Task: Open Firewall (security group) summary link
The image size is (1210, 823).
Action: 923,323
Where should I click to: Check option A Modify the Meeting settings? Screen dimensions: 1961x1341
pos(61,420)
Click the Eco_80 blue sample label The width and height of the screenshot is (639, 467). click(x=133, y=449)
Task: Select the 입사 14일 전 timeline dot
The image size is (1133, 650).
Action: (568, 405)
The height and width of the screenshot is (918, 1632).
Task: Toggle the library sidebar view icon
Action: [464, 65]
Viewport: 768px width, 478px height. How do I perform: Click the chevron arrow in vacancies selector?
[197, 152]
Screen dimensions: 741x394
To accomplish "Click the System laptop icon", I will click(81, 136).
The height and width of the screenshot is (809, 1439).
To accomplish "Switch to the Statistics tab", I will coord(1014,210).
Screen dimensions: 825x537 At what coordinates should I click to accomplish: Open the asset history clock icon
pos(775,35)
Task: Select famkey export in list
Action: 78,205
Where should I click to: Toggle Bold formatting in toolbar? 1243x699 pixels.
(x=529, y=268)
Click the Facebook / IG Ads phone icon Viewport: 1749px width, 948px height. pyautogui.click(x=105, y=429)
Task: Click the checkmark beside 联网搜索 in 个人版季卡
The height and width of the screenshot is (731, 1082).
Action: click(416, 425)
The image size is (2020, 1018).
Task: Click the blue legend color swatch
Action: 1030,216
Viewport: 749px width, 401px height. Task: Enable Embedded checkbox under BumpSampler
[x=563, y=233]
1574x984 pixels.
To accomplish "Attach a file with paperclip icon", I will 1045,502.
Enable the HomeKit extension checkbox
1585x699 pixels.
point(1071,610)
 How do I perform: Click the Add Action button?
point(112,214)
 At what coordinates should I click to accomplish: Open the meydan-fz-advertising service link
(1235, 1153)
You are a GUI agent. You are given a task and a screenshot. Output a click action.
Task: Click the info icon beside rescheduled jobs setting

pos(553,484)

|---|

An exact copy of the lines above between the line holding "Screen dimensions: 741x394" and the line holding "Task: Click the checkmark", inclusive, is the whole answer.

Screen dimensions: 741x394
To accomplish "Click the System laptop icon", I will click(81, 136).
The height and width of the screenshot is (809, 1439).
To accomplish "Switch to the Statistics tab", I will coord(1014,210).
Screen dimensions: 825x537 At what coordinates should I click to accomplish: Open the asset history clock icon
pos(775,35)
Task: Select famkey export in list
Action: 78,205
Where should I click to: Toggle Bold formatting in toolbar? 1243x699 pixels.
(x=529, y=268)
Click the Facebook / IG Ads phone icon Viewport: 1749px width, 948px height. pyautogui.click(x=105, y=429)
Task: Click the checkmark beside 联网搜索 in 个人版季卡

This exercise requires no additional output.